Лето пробежало спокойно. Подошла осень. Чаще выпадали дожди. Просеку уже расчистили. На барже привезли трубы для бурильщиков. Вскоре они должны были приехать, посмотреть просеку, и тогда девчат переведут на другое место работы. Так как делать было нечего, то подруги часто уезжали в деревню на день-два, и Феня оставалась одна. Днём спала, вечером долго не могла заснуть. Уходила к берегу Енисея, туда, где большой камень лежал наполовину в воде, садилась, обхватив колени руками, и сидела тихо, не шевелясь. Над головой носились стаи уток, гусей, они собирались в дальний путь. Кружили крикливые чайки, опускаясь ночевать на середину Енисея, так как боялись берегов. Незаметно от тайги наплывали сумерки. У прибрежных кустов стлался туман. Когда уж совсем темнело, то всё равно и слева и справа доносилось хлопанье крыльев, что-то фыркало, шлёпало по воде. Невидимые стаи птиц со свистом проносились чуть ли не над головой, где-то там опускались на воду.

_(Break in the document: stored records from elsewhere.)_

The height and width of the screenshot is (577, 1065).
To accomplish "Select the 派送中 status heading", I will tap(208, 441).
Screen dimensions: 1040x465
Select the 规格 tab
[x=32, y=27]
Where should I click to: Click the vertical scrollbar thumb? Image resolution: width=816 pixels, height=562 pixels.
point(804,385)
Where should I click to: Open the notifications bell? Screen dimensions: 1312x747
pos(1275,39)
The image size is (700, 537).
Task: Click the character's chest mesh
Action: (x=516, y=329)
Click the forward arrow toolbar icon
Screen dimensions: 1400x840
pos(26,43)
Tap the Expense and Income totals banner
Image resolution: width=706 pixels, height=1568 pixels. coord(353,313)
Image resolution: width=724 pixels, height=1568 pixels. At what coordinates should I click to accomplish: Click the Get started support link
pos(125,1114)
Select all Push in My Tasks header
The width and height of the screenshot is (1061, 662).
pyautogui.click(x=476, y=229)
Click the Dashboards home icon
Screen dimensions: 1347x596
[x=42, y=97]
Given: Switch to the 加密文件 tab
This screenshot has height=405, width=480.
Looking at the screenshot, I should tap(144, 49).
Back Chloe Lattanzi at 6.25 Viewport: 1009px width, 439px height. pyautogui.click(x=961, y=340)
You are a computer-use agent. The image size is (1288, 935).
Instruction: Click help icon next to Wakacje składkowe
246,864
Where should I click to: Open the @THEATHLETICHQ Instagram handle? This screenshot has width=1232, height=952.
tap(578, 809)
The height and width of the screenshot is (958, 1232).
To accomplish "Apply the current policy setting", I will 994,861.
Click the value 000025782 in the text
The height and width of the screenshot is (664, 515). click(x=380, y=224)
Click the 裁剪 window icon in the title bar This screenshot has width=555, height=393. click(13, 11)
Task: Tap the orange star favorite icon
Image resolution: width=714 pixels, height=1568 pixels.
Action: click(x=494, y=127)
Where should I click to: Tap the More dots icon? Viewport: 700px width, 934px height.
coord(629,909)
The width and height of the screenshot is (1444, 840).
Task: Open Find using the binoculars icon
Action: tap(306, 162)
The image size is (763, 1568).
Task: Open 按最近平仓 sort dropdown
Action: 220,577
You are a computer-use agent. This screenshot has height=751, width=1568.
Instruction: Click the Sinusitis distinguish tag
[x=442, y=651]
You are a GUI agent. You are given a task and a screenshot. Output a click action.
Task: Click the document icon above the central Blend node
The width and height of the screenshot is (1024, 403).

А она сидела и сидела, не желая шевельнуться.
И вот однажды, сидя так, она почувствовала, что продрогла, хотела подняться и пойти спать, как услышала позади себя тяжёлое дыхание. Кто-то дышал. Феня оглянулась и увидела Баринова. Он стоял голый по пояс и молчал, опустив руки. Она хотела вскрикнуть, вскочить, но не смела сделать ни то, ни другое. Баринов молча взял её на руки и отнёс в палатку.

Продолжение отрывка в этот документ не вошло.